Note: The margin and buying power requirement are subject to adjustment by Moomoo from time to time according to market conditions.
Call Calendar Spread: Long Call + Short Call (same underlying stock, contract size and strike price, but different expiration date)
Put Calendar Spread: Long Put + Short Put (same underlying stock, contract size and strike price, but different expiration date)
① If the short option expires after the long option:
Call Calendar: Short Call Margin Requirement
Put Calendar: Short Put Margin Requirement
② If the long option expires after the short option:
Call Calendar: 0
Put Calendar: 0
A. If you open a short calendar spread by placing a two-leg order, the buying power required will be the short option margin requirement, subtracts the net premium you'll receive, and plus the trading fees.
B. If you open a long calendar spread by placing a two-leg order, the buying power required will be the net premium you'll pay and plus the trading fees.
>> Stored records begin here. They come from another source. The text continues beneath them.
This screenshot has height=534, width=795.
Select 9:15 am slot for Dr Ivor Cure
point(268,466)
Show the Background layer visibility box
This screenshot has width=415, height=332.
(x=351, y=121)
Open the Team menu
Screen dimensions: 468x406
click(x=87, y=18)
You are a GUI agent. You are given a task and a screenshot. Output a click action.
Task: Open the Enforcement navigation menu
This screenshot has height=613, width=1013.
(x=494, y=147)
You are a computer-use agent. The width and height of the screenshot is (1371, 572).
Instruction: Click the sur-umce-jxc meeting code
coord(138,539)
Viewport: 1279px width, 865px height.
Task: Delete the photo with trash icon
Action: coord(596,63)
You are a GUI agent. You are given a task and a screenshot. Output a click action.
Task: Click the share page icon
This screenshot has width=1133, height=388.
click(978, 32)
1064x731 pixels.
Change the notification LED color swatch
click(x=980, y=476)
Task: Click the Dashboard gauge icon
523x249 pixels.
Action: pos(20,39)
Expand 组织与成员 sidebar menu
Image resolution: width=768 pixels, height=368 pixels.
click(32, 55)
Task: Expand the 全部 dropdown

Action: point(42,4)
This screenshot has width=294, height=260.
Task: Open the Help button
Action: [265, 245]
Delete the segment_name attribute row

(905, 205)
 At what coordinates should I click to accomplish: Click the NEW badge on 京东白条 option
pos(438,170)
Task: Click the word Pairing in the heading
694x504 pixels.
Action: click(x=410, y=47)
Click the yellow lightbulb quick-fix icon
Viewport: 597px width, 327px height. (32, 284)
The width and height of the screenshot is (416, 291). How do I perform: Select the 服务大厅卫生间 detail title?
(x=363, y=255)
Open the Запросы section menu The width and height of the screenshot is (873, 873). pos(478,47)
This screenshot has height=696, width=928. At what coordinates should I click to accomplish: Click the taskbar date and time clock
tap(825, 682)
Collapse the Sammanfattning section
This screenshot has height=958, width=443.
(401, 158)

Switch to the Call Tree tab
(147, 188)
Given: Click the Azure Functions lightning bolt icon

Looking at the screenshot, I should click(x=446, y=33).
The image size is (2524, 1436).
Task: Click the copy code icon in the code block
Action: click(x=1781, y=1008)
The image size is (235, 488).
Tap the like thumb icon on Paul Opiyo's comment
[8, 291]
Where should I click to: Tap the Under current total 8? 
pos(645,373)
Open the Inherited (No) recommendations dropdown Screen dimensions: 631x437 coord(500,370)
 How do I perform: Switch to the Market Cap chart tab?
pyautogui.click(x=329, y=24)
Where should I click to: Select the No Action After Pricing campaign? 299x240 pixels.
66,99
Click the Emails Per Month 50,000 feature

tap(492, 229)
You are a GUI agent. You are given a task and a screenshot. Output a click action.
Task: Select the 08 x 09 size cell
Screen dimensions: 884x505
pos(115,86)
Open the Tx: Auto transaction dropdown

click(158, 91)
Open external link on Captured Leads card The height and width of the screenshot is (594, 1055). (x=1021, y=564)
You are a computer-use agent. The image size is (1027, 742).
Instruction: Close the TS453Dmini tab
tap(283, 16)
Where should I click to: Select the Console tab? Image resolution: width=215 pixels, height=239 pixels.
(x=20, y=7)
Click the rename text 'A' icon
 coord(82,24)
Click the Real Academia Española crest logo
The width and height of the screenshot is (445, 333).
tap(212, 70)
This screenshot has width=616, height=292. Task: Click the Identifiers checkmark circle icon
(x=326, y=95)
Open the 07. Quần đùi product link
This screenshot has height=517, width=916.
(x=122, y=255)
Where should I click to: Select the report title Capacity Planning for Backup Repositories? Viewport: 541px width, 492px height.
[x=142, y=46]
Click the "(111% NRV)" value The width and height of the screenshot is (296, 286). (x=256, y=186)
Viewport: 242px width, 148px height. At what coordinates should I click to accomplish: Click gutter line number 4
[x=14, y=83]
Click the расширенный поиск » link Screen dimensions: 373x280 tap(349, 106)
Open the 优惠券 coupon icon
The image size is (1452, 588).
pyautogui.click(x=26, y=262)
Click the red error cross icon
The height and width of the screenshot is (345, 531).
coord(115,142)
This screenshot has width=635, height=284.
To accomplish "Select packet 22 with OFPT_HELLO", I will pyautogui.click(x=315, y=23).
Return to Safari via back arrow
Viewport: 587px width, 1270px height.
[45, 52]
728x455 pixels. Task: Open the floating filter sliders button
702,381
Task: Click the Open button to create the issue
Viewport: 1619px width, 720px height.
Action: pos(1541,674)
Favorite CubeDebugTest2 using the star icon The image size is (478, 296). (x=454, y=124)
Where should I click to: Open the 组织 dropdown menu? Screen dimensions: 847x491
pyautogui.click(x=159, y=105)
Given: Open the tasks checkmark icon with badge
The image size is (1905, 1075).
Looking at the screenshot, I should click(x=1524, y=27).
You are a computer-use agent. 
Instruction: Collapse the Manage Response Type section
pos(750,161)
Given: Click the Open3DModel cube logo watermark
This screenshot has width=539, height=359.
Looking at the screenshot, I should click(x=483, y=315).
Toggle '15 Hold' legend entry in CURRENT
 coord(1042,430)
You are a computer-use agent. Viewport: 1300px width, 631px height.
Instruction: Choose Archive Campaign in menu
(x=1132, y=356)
C. If you hold a long position of call(put) and then sell to open a call(put) with an earlier expiration date and same strike price, the short sell order of call(put) will also apply the margin reduction with no buying power required.
Notes:
● If no margin reduction is applied, it may be caused by holding insufficient long options or pending order of closing the long option position, or a different contract size.
● The margin and buying power requirement are subject to adjustment by Moomoo from time to time according to market conditions.
Call Diagonal Spread: Long Call + Short Call (same underlying stock and contract size, but different expiration date and strike price)
Put Diagonal Spread: Long Put + Short Put (same underlying stock and contract size, but different expiration date and strike price)
① If the short option expires after the long option:
Call Diagonal: Short Call Margin Requirement
Put Diagonal: Short Put Margin Requirement
② If the long option expires after the short option:
Call Diagonal: Max(Long Call Strike – Short Call Strike, 0) × Contract Size
Put Diagonal: Max(Short Put Strike – Long Put Strike, 0) × Contract Size
A. If you open a diagonal spread by placing a two-leg order, the buying power required will be the margin requirement calculated using the above formula, subtracts the net premium you'll receive(or plus the net premium you'll pay), and plus the trading fees.
B. If you hold a long position of call(put) and then sell to open a call(put) with an earlier expiration date and a higher(lower) strike price, the short sell order of call(put) will also apply the margin reduction with no buying power required.
Notes:
● If no margin reduction is applied, it may be caused by holding insufficient long options or pending order of closing the long option position, or a different contract size.
● The margin and buying power requirement are subject to adjustment by Moomoo from time to time according to market conditions.